### What to do
In the records below, find the line that contains "Task: Click the 1.37045 price axis value" and the line that contains "Open the Loot crafting hammer icon", then retype exactly those two lines and every line between them.

### Given records
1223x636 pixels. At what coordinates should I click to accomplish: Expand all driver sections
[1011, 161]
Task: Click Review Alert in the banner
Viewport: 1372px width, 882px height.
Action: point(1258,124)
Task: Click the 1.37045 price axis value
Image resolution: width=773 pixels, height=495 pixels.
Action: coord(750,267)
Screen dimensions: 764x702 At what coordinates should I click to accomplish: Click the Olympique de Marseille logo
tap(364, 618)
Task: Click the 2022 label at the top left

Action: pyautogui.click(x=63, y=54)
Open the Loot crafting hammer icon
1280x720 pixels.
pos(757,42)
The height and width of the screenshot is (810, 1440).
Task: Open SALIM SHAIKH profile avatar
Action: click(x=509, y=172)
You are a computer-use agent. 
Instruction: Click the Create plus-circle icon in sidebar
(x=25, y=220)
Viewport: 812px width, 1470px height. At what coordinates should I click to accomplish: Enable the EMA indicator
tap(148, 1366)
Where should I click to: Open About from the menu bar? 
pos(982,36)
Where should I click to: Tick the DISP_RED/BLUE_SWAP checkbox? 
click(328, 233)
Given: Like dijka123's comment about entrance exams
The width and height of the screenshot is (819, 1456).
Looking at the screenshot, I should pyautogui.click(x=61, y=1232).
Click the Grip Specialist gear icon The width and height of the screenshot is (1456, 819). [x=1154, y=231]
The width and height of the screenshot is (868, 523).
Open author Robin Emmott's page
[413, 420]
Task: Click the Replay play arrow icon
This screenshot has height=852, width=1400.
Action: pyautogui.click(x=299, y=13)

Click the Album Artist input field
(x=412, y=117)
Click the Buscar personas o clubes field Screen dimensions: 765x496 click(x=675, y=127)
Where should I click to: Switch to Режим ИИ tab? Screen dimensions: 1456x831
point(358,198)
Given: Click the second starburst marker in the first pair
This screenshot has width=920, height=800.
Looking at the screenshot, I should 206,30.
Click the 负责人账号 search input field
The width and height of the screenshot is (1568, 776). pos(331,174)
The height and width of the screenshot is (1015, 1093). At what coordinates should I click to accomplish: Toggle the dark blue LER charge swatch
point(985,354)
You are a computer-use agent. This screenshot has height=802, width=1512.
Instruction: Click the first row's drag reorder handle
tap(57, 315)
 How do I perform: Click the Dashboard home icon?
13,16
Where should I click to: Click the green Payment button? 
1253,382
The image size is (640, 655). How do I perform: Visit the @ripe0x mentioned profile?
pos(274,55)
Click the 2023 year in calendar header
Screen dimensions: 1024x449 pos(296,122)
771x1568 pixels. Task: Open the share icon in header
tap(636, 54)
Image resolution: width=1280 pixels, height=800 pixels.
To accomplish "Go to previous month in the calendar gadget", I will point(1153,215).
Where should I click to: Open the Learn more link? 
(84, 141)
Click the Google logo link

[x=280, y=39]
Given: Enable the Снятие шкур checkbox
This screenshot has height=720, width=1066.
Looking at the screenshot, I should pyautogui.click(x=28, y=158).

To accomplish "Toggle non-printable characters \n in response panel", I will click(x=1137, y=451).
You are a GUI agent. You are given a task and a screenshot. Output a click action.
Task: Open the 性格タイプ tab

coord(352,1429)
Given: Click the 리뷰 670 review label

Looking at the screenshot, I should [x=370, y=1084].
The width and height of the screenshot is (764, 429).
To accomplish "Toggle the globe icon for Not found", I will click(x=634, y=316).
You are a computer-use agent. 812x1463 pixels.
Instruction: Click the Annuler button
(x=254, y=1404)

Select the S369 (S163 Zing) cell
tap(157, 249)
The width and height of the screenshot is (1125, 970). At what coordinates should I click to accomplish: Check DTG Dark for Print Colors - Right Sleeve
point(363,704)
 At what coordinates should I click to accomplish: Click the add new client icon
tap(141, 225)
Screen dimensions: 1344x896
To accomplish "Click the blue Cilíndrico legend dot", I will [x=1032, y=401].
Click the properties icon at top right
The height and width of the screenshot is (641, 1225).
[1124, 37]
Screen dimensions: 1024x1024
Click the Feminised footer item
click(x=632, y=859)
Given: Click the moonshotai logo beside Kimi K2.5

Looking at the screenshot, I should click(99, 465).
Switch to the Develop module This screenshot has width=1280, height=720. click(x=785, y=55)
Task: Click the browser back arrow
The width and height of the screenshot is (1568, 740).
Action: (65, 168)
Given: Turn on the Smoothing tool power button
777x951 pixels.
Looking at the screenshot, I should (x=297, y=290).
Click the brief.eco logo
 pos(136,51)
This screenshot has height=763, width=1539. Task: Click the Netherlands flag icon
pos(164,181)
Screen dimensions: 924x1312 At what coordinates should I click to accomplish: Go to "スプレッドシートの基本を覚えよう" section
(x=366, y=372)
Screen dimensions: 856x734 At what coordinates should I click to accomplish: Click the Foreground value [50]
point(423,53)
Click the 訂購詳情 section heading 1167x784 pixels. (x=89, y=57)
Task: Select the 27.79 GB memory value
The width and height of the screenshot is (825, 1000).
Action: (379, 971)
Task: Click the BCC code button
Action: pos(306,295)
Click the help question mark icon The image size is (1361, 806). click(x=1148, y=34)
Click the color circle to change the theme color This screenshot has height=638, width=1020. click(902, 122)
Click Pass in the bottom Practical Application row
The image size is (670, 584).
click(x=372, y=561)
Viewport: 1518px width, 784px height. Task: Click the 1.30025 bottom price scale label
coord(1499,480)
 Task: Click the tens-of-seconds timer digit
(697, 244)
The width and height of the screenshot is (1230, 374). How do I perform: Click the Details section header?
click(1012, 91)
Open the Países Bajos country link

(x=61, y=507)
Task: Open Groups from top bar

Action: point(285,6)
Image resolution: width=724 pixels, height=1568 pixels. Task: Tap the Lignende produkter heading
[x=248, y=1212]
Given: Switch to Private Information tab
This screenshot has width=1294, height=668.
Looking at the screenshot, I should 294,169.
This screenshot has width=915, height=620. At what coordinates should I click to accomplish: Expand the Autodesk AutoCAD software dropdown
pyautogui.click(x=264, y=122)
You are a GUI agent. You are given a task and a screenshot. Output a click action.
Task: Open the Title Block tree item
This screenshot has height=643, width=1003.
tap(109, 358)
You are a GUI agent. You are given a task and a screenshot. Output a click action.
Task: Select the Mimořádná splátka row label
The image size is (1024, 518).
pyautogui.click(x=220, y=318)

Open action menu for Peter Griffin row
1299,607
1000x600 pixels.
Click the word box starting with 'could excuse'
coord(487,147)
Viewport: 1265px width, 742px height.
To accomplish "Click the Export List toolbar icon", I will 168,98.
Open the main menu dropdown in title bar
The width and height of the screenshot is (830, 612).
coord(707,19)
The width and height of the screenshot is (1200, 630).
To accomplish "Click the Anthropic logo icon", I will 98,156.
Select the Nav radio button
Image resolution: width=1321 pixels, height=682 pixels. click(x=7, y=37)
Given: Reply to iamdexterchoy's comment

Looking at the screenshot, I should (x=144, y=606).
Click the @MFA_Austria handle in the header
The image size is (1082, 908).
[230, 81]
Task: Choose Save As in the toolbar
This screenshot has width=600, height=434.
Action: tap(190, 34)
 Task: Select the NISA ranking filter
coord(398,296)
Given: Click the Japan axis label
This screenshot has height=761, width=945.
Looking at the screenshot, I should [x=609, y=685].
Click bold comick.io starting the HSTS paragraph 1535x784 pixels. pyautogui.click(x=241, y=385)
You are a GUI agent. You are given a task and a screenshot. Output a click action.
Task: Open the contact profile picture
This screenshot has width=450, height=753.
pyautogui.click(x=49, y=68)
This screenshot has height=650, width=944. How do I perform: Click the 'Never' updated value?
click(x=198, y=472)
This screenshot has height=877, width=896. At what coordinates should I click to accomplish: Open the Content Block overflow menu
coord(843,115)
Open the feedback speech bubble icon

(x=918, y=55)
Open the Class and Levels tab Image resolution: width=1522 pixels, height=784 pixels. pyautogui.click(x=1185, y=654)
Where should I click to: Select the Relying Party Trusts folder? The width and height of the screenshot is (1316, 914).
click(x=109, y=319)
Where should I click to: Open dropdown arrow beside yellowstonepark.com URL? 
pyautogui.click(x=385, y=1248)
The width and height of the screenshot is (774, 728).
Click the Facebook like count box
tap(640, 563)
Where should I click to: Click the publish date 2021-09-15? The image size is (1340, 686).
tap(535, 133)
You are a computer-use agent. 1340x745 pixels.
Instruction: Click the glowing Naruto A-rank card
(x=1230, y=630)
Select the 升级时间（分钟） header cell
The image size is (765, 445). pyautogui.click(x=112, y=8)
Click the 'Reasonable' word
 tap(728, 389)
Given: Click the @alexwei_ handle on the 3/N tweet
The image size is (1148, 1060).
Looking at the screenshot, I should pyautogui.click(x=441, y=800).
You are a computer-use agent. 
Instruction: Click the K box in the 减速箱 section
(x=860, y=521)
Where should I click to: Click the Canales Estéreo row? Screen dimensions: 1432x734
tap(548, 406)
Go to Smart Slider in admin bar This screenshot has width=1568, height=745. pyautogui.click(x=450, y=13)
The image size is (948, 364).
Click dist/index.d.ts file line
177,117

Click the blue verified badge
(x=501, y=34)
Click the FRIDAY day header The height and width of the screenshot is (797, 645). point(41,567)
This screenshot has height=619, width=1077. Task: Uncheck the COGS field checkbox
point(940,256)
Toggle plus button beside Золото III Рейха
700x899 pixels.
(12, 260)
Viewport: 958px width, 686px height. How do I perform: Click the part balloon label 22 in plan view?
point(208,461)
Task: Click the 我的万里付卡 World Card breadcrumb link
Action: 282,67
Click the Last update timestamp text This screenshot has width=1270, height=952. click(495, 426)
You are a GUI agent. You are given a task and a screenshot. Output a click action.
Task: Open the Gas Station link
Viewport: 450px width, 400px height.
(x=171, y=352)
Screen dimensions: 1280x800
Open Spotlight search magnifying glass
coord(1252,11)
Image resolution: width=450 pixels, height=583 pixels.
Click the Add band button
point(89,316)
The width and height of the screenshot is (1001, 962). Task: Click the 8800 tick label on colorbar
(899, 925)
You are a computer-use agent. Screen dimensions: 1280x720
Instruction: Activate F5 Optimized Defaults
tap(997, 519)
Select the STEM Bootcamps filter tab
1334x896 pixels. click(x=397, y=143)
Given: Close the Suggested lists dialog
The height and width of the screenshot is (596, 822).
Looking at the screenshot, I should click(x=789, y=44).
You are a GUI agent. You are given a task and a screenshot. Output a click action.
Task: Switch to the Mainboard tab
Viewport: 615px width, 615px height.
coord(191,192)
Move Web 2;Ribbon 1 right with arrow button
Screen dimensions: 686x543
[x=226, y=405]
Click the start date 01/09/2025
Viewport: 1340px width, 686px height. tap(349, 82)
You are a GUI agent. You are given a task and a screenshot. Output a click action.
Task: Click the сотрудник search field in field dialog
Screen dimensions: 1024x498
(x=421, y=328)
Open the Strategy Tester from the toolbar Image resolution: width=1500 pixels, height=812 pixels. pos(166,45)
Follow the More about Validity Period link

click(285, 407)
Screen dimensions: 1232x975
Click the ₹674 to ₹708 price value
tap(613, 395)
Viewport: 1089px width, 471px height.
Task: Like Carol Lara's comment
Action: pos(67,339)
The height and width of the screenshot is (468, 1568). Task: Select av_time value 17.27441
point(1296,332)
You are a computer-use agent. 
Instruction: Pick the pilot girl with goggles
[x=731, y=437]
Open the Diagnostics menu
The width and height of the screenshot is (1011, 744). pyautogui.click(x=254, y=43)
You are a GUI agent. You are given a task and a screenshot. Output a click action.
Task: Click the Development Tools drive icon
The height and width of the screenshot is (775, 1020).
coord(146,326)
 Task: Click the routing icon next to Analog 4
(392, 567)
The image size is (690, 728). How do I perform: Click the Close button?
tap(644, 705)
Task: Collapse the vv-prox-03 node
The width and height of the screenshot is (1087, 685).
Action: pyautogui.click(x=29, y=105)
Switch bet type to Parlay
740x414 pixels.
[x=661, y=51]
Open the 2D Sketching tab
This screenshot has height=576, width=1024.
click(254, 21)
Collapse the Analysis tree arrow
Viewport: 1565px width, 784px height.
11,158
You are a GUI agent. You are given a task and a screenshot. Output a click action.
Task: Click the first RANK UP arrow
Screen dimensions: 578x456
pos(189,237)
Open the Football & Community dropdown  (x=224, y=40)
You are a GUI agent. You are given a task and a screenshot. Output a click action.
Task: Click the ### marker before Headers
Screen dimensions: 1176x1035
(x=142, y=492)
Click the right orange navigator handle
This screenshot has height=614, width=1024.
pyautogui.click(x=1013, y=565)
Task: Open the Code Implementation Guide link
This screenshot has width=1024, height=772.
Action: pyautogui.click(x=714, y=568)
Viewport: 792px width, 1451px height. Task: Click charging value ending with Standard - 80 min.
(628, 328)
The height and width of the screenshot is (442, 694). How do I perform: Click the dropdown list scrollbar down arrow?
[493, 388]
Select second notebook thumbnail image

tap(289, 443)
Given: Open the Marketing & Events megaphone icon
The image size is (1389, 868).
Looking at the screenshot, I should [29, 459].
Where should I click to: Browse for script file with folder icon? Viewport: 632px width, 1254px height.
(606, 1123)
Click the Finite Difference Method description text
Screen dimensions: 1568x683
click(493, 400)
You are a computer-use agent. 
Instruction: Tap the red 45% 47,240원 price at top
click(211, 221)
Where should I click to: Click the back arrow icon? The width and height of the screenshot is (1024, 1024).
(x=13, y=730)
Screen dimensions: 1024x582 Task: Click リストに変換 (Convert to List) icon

### Result below
Task: Click the 1.37045 price axis value
Image resolution: width=773 pixels, height=495 pixels.
Action: coord(750,267)
Screen dimensions: 764x702 At what coordinates should I click to accomplish: Click the Olympique de Marseille logo
tap(364, 618)
Task: Click the 2022 label at the top left

Action: pyautogui.click(x=63, y=54)
Open the Loot crafting hammer icon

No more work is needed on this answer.